----- RECORDS TO USE

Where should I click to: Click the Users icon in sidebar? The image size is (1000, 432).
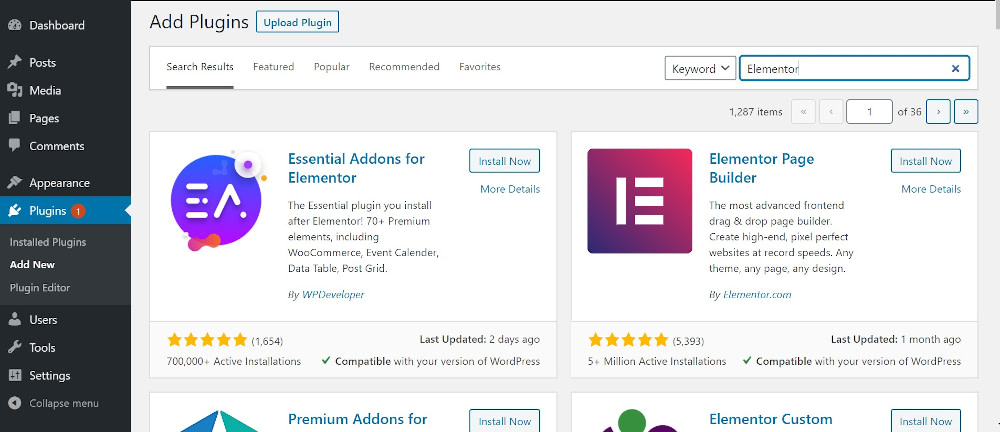pos(14,320)
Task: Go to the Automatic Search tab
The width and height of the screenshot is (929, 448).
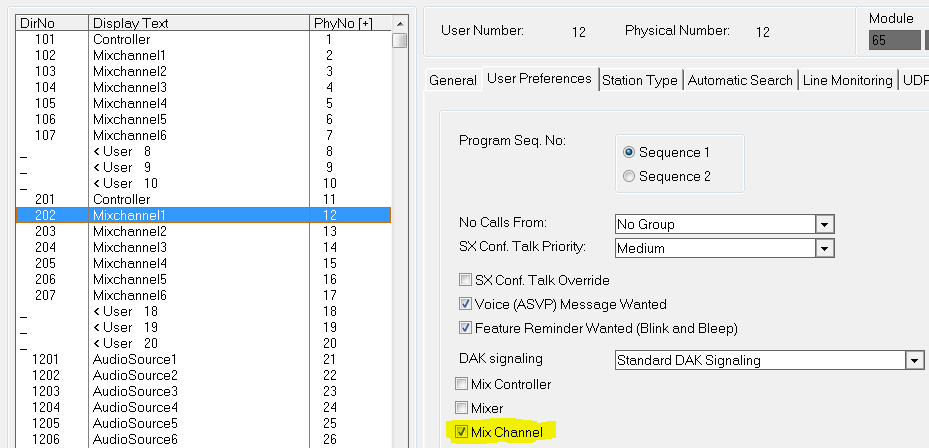Action: click(x=740, y=80)
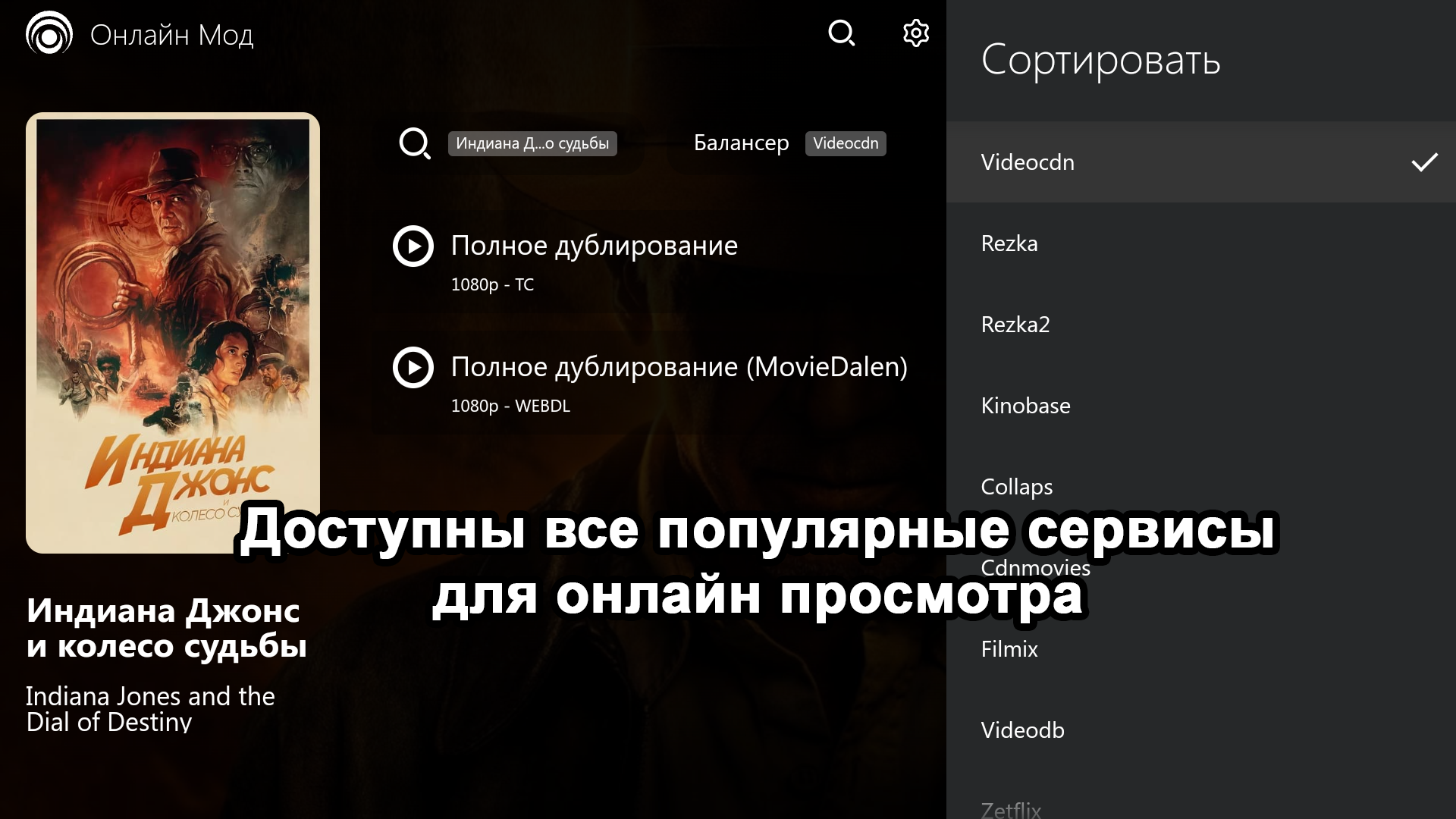The height and width of the screenshot is (819, 1456).
Task: Switch the source to Filmix
Action: point(1009,649)
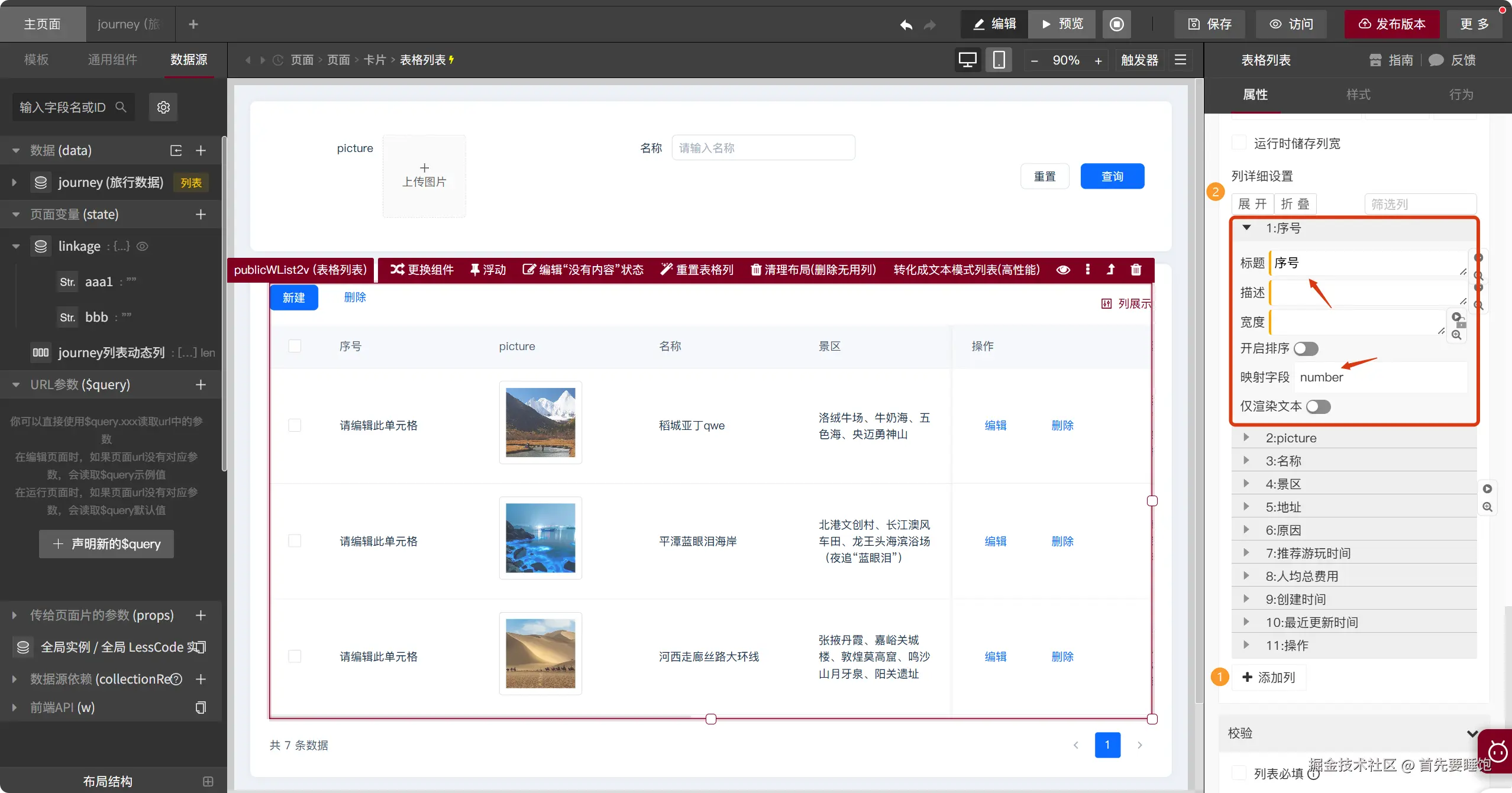This screenshot has width=1512, height=793.
Task: Toggle the 仅渲染文本 switch
Action: [x=1318, y=407]
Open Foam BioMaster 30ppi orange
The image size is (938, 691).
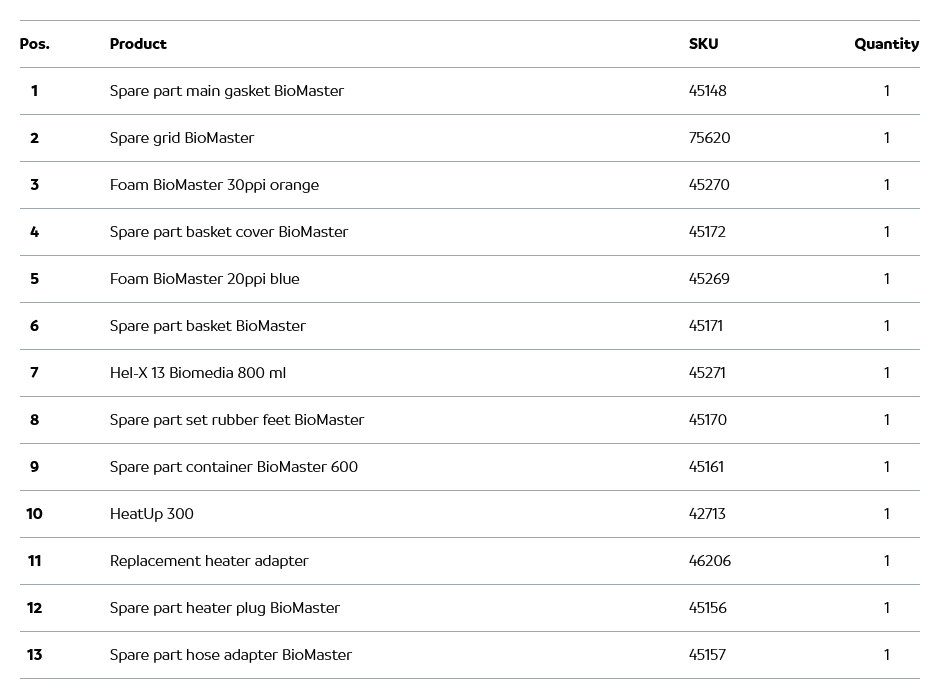[214, 185]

----------

Write out the material above word for word, everything from the start down to the line that contains "pos(14,320)", with both ends included. Leave the pictures out of your answer.

Where should I click to: Click the Users icon in sidebar? The image size is (1000, 432).
pos(14,320)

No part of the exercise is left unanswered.